Castillo de Zahara, Mittelalterliche Festung in Zahara de la Sierra, Spanien
Die Burg von Zahara de la Sierra liegt auf einem Bergipfel etwa 500 Meter über dem Tal und wird von steilen Mauern und Türmen verteidigt, die das Gelände darunter überblicken. Die Anlage besteht aus mehreren Bereichen mit Ruinen von Gebäuden, Brunnen und defensiven Strukturen, die die mittelalterliche Nutzung des Ortes widerspiegeln.
Die Burg wurde ursprünglich im 8. Jahrhundert als maurische Wehranlage errichtet und blieb unter arabischer Kontrolle bis ins frühe 15. Jahrhundert. Sie spielte eine Schlüsselrolle in den Auseinandersetzungen zwischen dem Emirat Granada und dem Königreich Kastilien während der Spätphase der spanischen Rückeroberung.
Die Burg war über Jahrhunderte ein wichtiger Ort für die Menschen der Region und prägte die Siedlungsstruktur darunter.
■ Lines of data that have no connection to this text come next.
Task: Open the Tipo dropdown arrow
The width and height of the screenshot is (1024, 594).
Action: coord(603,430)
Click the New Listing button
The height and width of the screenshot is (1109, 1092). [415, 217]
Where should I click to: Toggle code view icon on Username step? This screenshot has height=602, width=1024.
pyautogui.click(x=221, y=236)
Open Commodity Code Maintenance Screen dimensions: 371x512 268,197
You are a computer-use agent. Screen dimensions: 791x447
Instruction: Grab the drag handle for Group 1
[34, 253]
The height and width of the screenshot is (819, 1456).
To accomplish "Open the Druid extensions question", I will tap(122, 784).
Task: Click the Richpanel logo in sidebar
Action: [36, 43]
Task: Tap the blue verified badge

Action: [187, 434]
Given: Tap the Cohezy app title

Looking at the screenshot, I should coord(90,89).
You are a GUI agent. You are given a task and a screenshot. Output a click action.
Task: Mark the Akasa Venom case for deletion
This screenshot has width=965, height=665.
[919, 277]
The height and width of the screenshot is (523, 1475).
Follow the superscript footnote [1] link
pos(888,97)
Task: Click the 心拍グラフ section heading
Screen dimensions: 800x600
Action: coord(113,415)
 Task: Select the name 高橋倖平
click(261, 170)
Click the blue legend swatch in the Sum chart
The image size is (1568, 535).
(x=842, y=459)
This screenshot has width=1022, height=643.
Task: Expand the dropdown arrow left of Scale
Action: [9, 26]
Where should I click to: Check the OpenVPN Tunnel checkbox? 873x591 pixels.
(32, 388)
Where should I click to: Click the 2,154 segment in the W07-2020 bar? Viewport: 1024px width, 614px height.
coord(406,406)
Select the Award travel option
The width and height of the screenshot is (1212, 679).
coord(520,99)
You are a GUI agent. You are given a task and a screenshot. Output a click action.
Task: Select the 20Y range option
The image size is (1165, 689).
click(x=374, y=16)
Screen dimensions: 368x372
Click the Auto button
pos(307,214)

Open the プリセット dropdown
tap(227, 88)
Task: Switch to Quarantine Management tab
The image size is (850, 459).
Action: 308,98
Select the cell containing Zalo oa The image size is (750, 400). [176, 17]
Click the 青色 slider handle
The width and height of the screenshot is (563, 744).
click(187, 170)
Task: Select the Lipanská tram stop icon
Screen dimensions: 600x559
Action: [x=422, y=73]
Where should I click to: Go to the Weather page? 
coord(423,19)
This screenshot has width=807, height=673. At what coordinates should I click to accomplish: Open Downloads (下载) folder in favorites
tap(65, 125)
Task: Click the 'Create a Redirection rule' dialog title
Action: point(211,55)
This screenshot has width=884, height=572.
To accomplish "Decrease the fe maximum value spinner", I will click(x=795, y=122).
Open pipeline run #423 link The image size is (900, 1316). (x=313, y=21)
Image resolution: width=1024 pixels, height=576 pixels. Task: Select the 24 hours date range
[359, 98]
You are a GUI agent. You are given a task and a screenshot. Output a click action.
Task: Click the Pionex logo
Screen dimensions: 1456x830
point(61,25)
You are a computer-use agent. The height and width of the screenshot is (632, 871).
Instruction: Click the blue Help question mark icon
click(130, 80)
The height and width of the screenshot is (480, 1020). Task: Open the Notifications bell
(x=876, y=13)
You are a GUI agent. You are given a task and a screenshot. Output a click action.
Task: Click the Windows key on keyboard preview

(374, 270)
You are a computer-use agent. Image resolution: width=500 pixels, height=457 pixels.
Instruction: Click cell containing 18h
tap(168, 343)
Im Gelände finden sich noch heute Spuren von Wohnhäusern, alten Brunnen und Mauern aus dem Mittelalter, die zeigen, wie eng Burg und Dorf miteinander verbunden waren.
Der Aufstieg zur Burg dauert etwa 15 Minuten zu Fuß vom Dorfplatz aus und führt durch das alte Stadttor mit seinen Steinmauern. Das Gelände ist teilweise uneben und kann rutschig sein, daher sind geeignete Schuhe und vorsichtige Schritte empfehlenswert.
Von der Burg aus erreicht man über zwei enge Treppen eine obere Terrasse mit Aussicht auf das Grazalema-Gebirge und einen Stausee darunter. Diese höchste Stelle war strategisch wichtig, um die Umgebung zu beobachten und mögliche Gefahren frühzeitig zu erkennen.